REQUEST: Format the lines from the one containing "You are a computer-use" through the end of the records, both ends included, as a JSON array of strings with one string per line. Omit blank lines and pictures.
====
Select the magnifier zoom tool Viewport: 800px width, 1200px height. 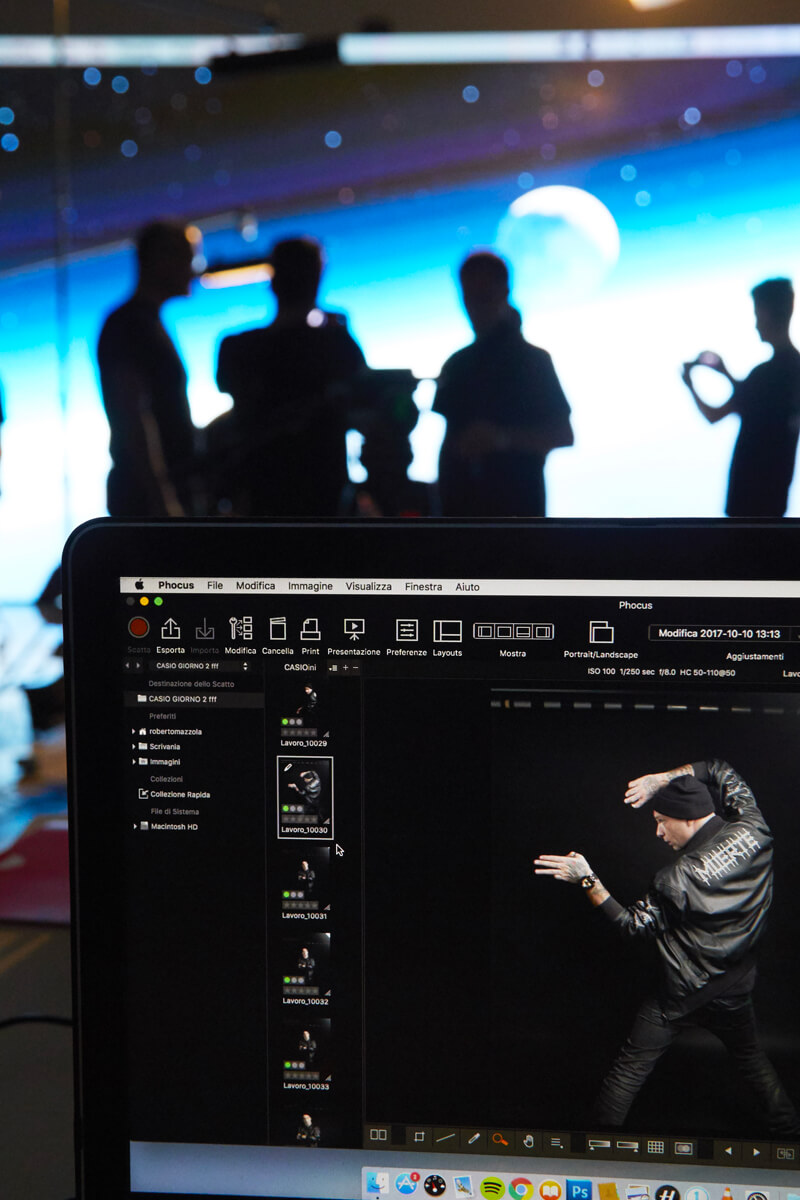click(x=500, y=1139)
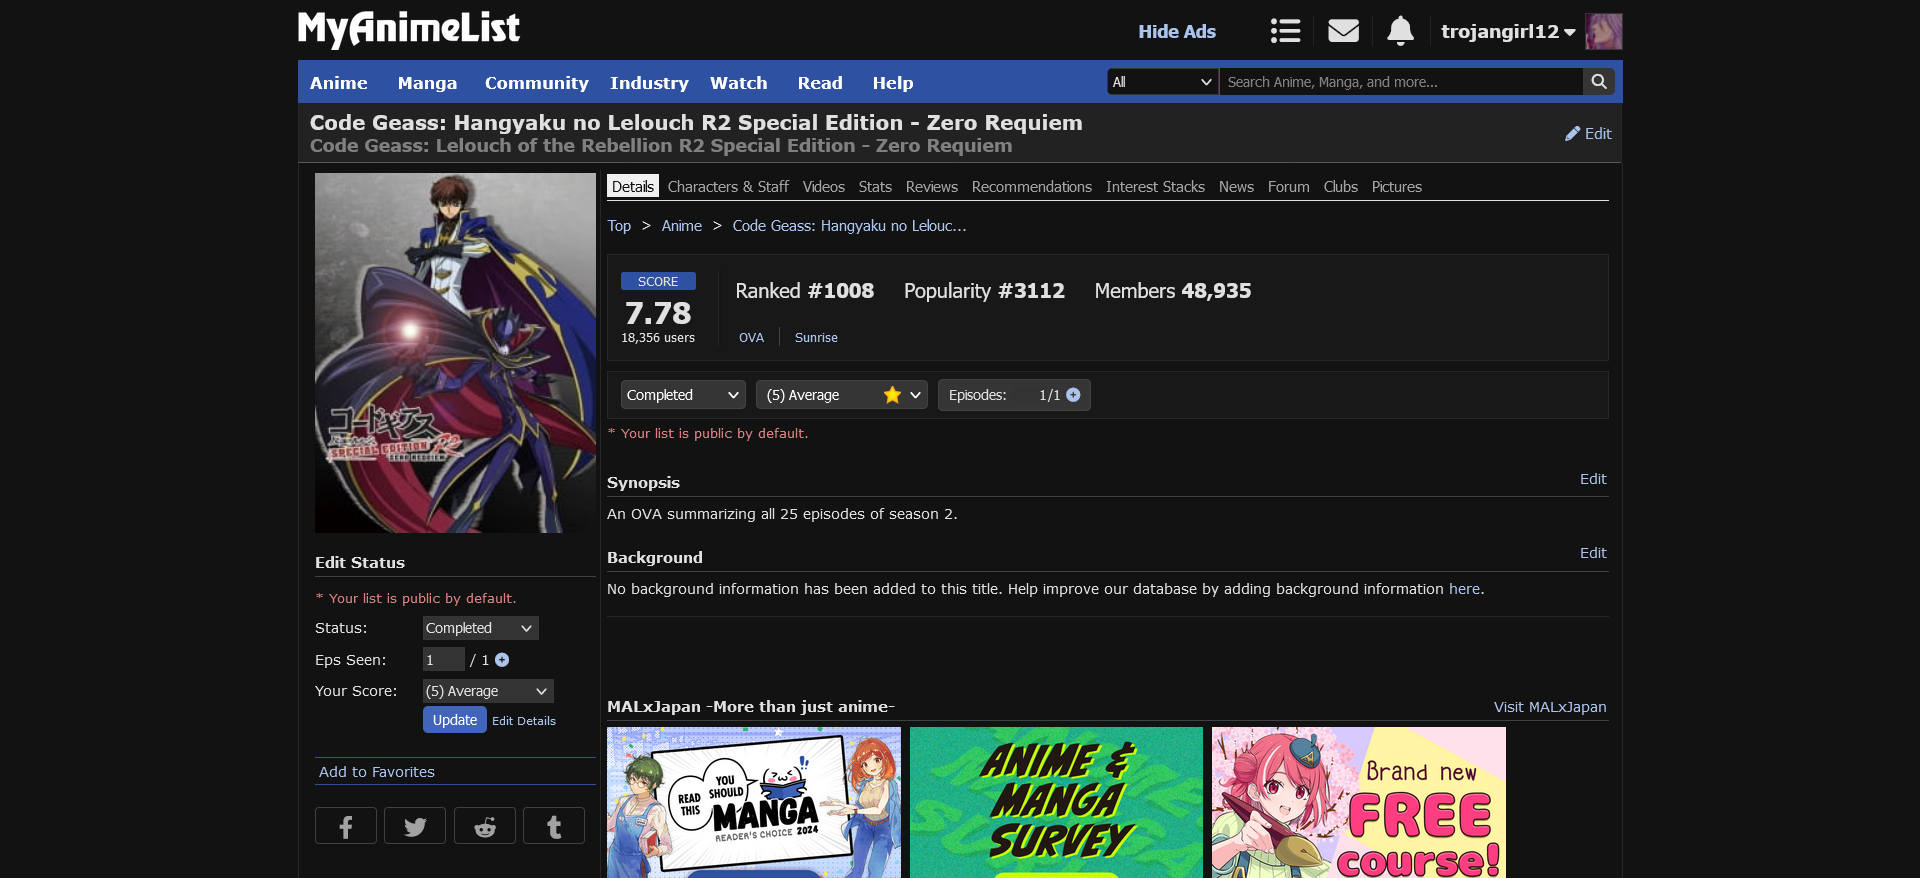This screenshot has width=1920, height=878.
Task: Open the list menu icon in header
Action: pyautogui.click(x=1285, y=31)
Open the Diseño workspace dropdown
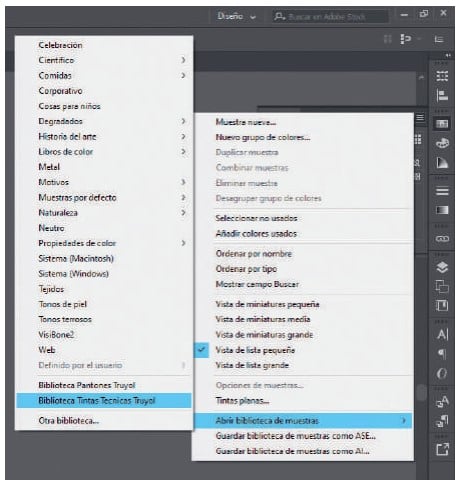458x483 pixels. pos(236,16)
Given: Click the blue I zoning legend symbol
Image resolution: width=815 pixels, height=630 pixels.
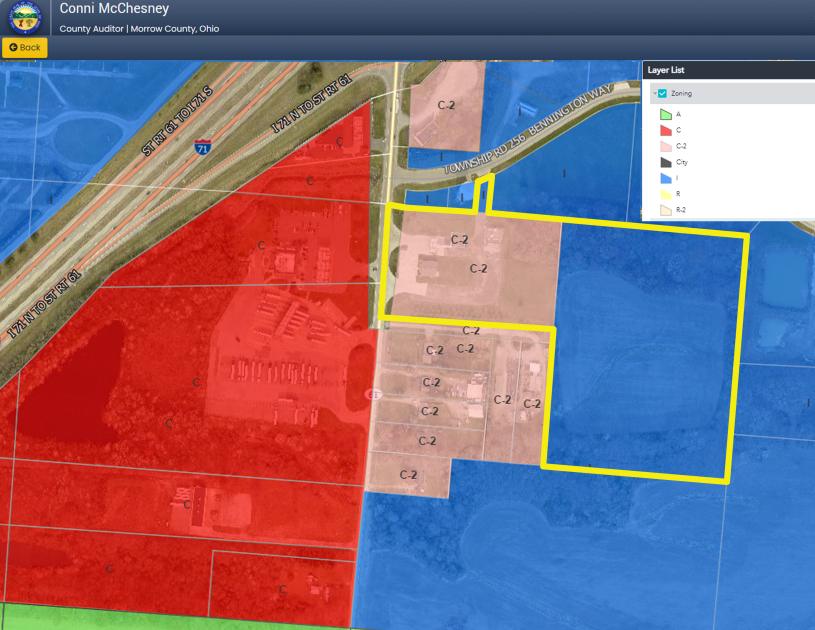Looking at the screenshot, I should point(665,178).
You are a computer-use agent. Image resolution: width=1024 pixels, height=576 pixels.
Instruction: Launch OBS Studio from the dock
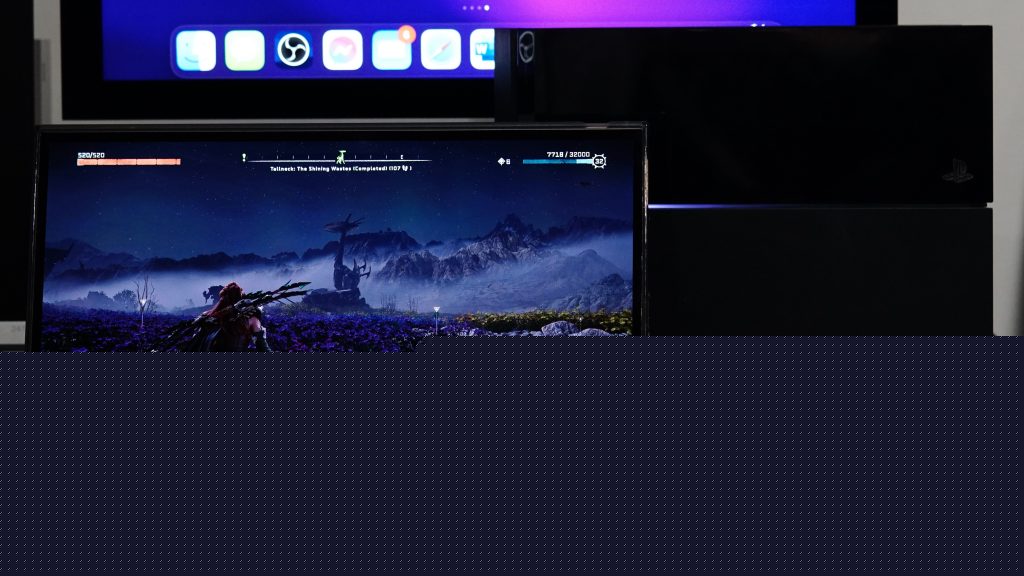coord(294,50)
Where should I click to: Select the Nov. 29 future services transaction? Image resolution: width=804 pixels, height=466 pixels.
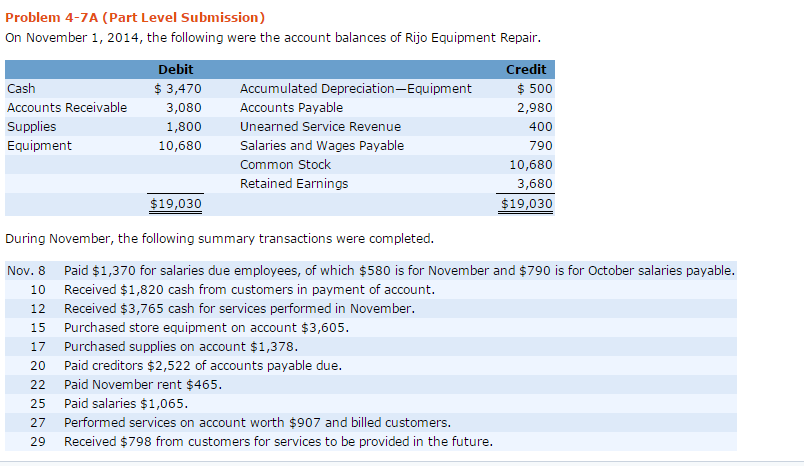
====
THE SOLUTION:
[
  "You are a computer-use agent. Image resolution: width=1024 pixels, height=576 pixels.",
  "Instruction: Launch OBS Studio from the dock",
  "coord(294,50)",
  "Where should I click to: Select the Nov. 29 future services transaction? Image resolution: width=804 pixels, height=466 pixels."
]